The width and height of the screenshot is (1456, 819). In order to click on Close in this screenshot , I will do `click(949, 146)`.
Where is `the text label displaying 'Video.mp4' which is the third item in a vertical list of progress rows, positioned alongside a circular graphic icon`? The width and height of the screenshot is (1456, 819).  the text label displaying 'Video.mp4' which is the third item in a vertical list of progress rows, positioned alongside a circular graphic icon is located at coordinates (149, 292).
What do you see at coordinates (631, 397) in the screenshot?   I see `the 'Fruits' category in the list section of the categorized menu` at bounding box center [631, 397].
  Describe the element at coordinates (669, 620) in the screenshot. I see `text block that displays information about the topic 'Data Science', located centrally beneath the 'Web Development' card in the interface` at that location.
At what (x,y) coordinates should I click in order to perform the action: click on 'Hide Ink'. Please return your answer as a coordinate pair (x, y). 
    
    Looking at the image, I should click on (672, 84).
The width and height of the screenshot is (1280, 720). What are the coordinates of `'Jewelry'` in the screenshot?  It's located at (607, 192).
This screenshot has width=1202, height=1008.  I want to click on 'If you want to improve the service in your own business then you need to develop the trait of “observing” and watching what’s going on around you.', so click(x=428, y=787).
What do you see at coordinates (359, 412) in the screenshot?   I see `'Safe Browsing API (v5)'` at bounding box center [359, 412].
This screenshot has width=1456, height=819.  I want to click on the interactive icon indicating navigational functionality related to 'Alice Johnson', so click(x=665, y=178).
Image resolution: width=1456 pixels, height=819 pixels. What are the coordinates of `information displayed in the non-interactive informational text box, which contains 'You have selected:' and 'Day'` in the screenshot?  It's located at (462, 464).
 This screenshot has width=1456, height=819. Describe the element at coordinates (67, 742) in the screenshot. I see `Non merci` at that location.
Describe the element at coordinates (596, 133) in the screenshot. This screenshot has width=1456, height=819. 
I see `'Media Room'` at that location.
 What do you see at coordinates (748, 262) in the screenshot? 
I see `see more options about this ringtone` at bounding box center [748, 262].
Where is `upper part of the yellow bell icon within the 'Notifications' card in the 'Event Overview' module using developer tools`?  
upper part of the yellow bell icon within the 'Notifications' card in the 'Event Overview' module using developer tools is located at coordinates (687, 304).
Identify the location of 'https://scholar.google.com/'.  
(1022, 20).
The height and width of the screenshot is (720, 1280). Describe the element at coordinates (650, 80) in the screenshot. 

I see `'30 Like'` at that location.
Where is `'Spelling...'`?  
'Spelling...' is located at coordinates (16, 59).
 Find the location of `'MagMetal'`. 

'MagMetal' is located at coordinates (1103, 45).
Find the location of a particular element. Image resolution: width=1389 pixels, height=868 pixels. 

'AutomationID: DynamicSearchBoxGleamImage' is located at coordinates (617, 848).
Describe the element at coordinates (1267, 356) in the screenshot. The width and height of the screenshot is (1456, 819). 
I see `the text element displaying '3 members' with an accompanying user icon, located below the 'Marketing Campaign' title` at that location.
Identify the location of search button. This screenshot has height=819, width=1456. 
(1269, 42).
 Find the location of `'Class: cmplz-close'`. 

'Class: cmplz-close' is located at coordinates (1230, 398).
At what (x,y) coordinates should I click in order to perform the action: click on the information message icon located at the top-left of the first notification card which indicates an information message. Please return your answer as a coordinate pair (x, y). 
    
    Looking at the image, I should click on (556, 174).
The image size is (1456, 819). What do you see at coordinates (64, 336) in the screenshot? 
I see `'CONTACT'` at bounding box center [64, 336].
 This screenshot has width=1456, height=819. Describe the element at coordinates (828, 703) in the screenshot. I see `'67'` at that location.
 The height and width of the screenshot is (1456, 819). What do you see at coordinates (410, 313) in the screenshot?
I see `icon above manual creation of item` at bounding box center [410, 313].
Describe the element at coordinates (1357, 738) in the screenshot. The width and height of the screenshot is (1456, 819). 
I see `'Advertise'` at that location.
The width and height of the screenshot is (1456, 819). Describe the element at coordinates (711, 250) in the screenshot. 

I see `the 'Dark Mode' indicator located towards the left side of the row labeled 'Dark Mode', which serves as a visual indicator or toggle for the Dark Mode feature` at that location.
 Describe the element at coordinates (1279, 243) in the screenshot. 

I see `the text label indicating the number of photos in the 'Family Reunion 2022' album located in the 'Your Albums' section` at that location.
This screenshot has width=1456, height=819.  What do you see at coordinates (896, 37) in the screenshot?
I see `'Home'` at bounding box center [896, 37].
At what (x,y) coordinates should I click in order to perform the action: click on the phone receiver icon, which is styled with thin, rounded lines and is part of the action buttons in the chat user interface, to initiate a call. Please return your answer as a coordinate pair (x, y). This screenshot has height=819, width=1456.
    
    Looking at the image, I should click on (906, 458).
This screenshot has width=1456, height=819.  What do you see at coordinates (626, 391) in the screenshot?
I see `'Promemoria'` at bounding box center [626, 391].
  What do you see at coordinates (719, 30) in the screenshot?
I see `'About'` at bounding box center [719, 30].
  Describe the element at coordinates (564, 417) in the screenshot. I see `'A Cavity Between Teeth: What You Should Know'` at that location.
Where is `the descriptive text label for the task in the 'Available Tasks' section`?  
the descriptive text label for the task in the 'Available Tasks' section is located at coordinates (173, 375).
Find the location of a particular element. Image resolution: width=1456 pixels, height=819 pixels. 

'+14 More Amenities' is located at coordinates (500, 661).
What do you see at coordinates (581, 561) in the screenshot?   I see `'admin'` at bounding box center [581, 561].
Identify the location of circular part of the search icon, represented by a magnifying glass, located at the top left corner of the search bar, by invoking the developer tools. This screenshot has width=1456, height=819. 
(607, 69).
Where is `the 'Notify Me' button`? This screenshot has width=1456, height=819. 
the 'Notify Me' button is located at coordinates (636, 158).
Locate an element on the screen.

————————

"This screenshot has width=1202, height=1008." ifadesini içeren satırdan başlayıp "What do you see at coordinates (359, 412)" ifadesini içeren satır da dahil olmak üzere aradaki satırları hiçbir değişiklik yapmadan yeniden yazın.

This screenshot has width=1202, height=1008.  I want to click on 'If you want to improve the service in your own business then you need to develop the trait of “observing” and watching what’s going on around you.', so click(x=428, y=787).
What do you see at coordinates (359, 412) in the screenshot?   I see `'Safe Browsing API (v5)'` at bounding box center [359, 412].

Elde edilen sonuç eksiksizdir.